If you’re a high earner in 2021, you’ll likely want to maximize the amount of money set aside for retirement. 401(k) plans are tremendous vehicles for producing wealth over time, though there are maximum limits established by the Internal Revenue Service to ensure the wealthiest Americans do not use their retirement plans to evade their tax obligations and to ensure employers are not setting up their plans simply to benefit the top corporate elite. The maximum 401(k) contribution changes from year to year. Get the latest numbers here!

2021 Maximum Contribution Limits for High Earners

There are general maximum 401(k) contribution limits that apply to both high and low earners:

  • Annual Employee Contribution (Under 50): $19,500
  • Annual Employee Contribution (50+): $26,000
  • Employer/Employee Maximum (Under 50): The lesser of 25% of the plans’ total eligible salary OR $58,000
  • Employer/Employee Maximum (50+): The lesser of 25% of the plans’ total eligible salary OR $64,500
  • Maximum Compensation for Employee: $290,000

The $290,000 maximum = 25% of a $232,000 salary + the maximum employer contribution of $58,000.

High Earners Impact a 401(k) Plan’s Compliance With ERISA

The Employee Retirement Income Security Act of 1974 (ERISA) is a federal law that protects individuals by ensuring equal opportunity access to company-sponsored retirement plans. To remain compliant and pass annual nondiscrimination tests, so-called “Highly Compensated Employees” generally cannot contribute more than 2% above their salaries than non-Highly Compensated Employees. So, if the non-HCE group contributes 5% of their combined salary to the company retirement plan, the HCEs cannot contribute more than 7% of their combined salary.

What’s Changed Since 2020?

While the $19,500 individual limit and $6,500 catchup contribution remain the same, changes include:

  • The maximum employer/employee contribution rate increased by $1,000 from 2020 to 2021.
  • The maximum income threshold of $290,000 increased by $5,000 from 2020 to 2021.

There have been no changes to the IRS definition of a “highly compensated” or “key” employee.

Are You a High Earner in 2021?

The IRS defines a Highly Compensated Employee as someone who meets at least one of the following:

  • Owns more than 5% of the business sponsoring the plan at any point within the last year, or has a spouse, child, and grandparents working for the company who collectively own 5+% of the business.
  • Made more than $130,000 in compensation during 2020 (Highly Compensated Employee). Compensation includes paycheck income, overtime, bonuses, commissions, and 401(k) salary deferrals.
  • Ranks among the Top 20% of salaries paid out by the company.*

*This only applies if the Top Paid group is elected in the plan document, please see consult your specific plan’s details.

▸ Entries shown:
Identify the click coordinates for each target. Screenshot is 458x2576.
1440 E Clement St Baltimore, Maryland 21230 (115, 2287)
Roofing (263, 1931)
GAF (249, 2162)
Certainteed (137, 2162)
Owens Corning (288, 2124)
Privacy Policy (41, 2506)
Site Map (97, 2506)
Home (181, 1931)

▸ Required work:
- 1) Reproduce everything in the article on 2021 401(k) limits from "The IRS defines" down to "of the business.".
- 2) According to the article on 2021 401(k) limits, what does compensation include under the IRS definition of a Highly Compensated Employee? List every item.
The records are not used in any of this work.

▸ Answers to the tasks:
- 1)
The IRS defines a Highly Compensated Employee as someone who meets at least one of the following:

  • Owns more than 5% of the business sponsoring the plan at any point within the last year, or has a spouse, child, and grandparents working for the company who collectively own 5+% of the business.

- 2)
- Paycheck income
- Overtime
- Bonuses
- Commissions
- 401(k) salary deferrals